**DATA PROVIDED:**
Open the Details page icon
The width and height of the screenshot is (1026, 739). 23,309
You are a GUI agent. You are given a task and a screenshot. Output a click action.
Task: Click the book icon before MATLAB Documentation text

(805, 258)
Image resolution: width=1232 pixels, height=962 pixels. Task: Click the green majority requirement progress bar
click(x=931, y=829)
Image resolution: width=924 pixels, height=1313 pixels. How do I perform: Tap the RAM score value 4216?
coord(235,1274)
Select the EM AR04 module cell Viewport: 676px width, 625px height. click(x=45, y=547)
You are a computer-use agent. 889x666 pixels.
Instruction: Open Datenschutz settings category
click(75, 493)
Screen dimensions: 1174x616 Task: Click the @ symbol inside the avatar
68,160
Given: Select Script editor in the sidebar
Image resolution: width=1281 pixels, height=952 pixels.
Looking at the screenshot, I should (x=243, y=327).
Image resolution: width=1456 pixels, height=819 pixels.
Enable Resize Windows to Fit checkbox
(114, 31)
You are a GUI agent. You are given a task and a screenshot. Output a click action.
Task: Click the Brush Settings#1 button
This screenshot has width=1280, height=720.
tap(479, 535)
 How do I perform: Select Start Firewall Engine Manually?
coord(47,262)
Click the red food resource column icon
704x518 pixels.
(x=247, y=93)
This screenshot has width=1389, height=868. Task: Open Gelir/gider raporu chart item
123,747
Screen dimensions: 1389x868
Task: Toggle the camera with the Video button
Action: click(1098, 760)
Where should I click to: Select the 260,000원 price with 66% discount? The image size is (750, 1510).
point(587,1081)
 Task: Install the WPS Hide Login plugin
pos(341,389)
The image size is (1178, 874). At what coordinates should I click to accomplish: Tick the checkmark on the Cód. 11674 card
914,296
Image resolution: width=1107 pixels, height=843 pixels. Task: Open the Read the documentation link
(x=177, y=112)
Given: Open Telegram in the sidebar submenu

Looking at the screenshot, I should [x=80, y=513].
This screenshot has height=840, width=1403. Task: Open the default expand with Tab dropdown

**PROMPT:**
Render every line of the data above as a Markdown table with the columns No. and Text, numbering each row and skipping blank lines.

**RESULT OF THIS EXERCISE:**
| No. | Text |
|---|---|
| 1 | Open the Details page icon |
| 2 | The width and height of the screenshot is (1026, 739). 23,309 |
| 3 | You are a GUI agent. You are given a task and a screenshot. Output a click action. |
| 4 | Task: Click the book icon before MATLAB Documentation text |
| 5 | (805, 258) |
| 6 | Image resolution: width=1232 pixels, height=962 pixels. Task: Click the green majority requirement progress bar |
| 7 | click(x=931, y=829) |
| 8 | Image resolution: width=924 pixels, height=1313 pixels. How do I perform: Tap the RAM score value 4216? |
| 9 | coord(235,1274) |
| 10 | Select the EM AR04 module cell Viewport: 676px width, 625px height. click(x=45, y=547) |
| 11 | You are a computer-use agent. 889x666 pixels. |
| 12 | Instruction: Open Datenschutz settings category |
| 13 | click(75, 493) |
| 14 | Screen dimensions: 1174x616 Task: Click the @ symbol inside the avatar |
| 15 | 68,160 |
| 16 | Given: Select Script editor in the sidebar |
| 17 | Image resolution: width=1281 pixels, height=952 pixels. |
| 18 | Looking at the screenshot, I should (x=243, y=327). |
| 19 | Image resolution: width=1456 pixels, height=819 pixels. |
| 20 | Enable Resize Windows to Fit checkbox |
| 21 | (114, 31) |
| 22 | You are a GUI agent. You are given a task and a screenshot. Output a click action. |
| 23 | Task: Click the Brush Settings#1 button |
| 24 | This screenshot has width=1280, height=720. |
| 25 | tap(479, 535) |
| 26 |  How do I perform: Select Start Firewall Engine Manually? |
| 27 | coord(47,262) |
| 28 | Click the red food resource column icon |
| 29 | 704x518 pixels. |
| 30 | (x=247, y=93) |
| 31 | This screenshot has width=1389, height=868. Task: Open Gelir/gider raporu chart item |
| 32 | 123,747 |
| 33 | Screen dimensions: 1389x868 |
| 34 | Task: Toggle the camera with the Video button |
| 35 | Action: click(1098, 760) |
| 36 | Where should I click to: Select the 260,000원 price with 66% discount? The image size is (750, 1510). |
| 37 | point(587,1081) |
| 38 |  Task: Install the WPS Hide Login plugin |
| 39 | pos(341,389) |
| 40 | The image size is (1178, 874). At what coordinates should I click to accomplish: Tick the checkmark on the Cód. 11674 card |
| 41 | 914,296 |
| 42 | Image resolution: width=1107 pixels, height=843 pixels. Task: Open the Read the documentation link |
| 43 | (x=177, y=112) |
| 44 | Given: Open Telegram in the sidebar submenu |
| 45 | Looking at the screenshot, I should [x=80, y=513]. |
| 46 | This screenshot has height=840, width=1403. Task: Open the default expand with Tab dropdown |